WORK REQUEST -
Leave the pictures behind and reproduce every line of the listing exactly.
════════════════
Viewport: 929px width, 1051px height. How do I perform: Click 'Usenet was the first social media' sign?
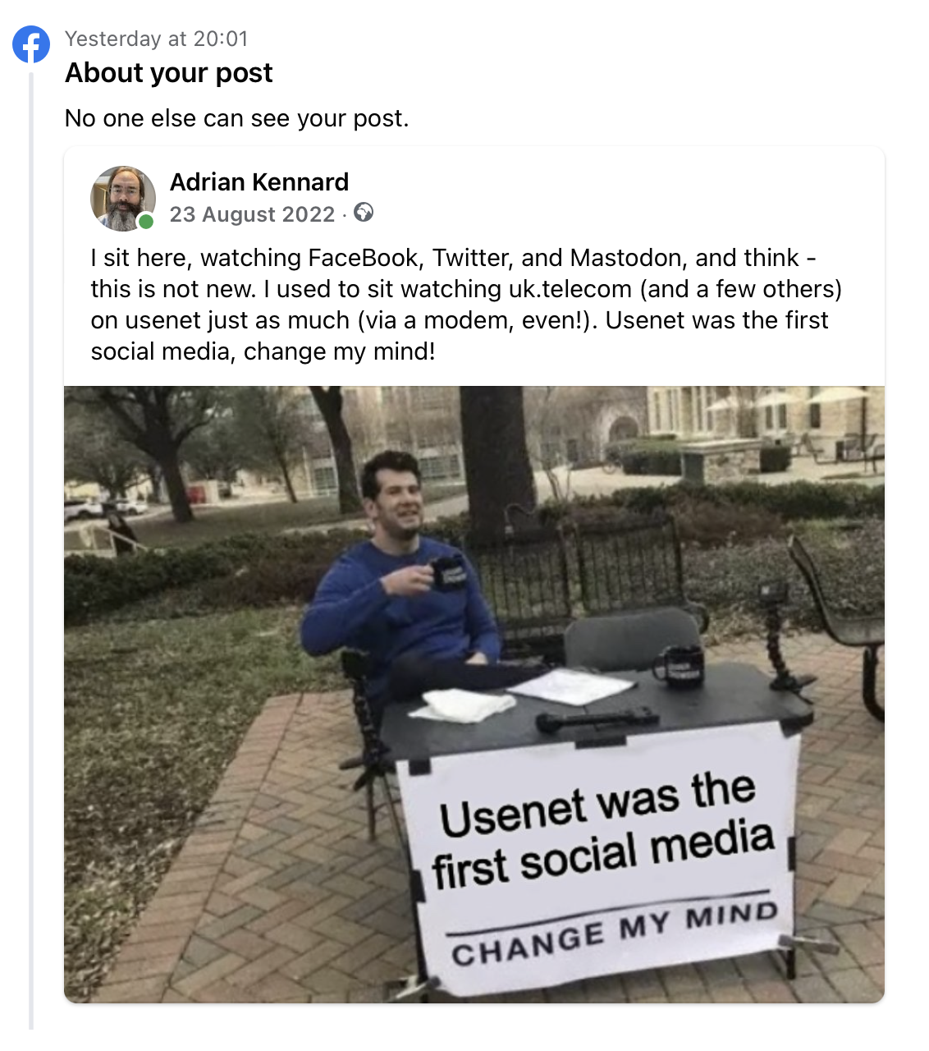602,831
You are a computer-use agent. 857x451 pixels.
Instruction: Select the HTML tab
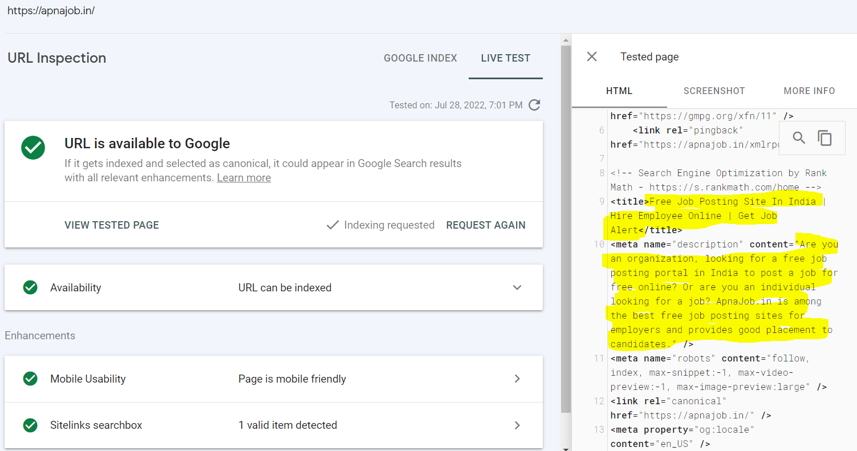619,91
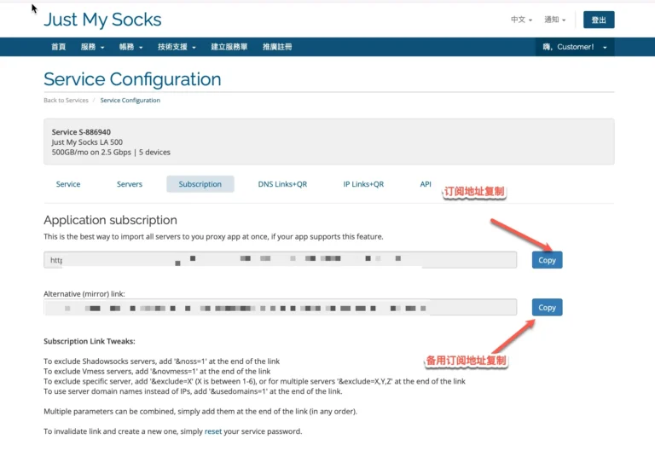Click the Just My Socks logo

tap(102, 20)
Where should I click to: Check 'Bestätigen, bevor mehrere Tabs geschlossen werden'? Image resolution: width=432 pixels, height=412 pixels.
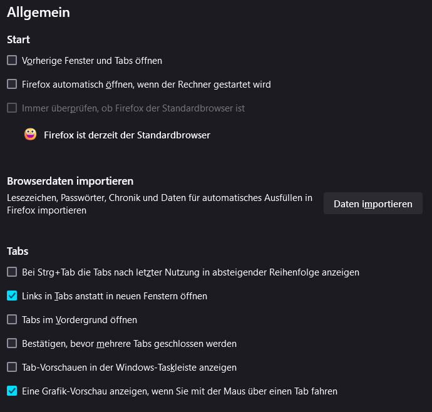click(x=12, y=343)
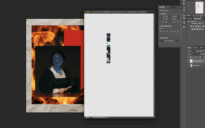
Task: Lock transparent pixels in Layers panel
Action: click(x=191, y=57)
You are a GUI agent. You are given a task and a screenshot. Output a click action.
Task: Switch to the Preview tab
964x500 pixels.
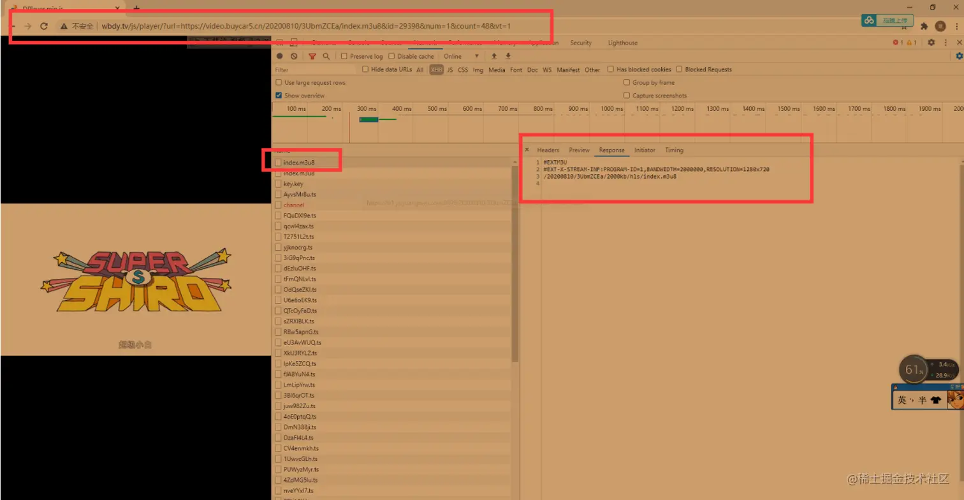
════════════════
TASK OUTPUT -
Viewport: 929px width, 1051px height. How do I perform: Click 'Usenet was the first social media' sign?
602,831
You are a computer-use agent. 857x451 pixels.
Instruction: Select the HTML tab
619,91
Click the Just My Socks logo

tap(102, 20)
Where should I click to: Check 'Bestätigen, bevor mehrere Tabs geschlossen werden'? Image resolution: width=432 pixels, height=412 pixels.
click(x=12, y=343)
Task: Lock transparent pixels in Layers panel
Action: click(x=191, y=57)
You are a GUI agent. You are given a task and a screenshot. Output a click action.
Task: Switch to the Preview tab
964x500 pixels.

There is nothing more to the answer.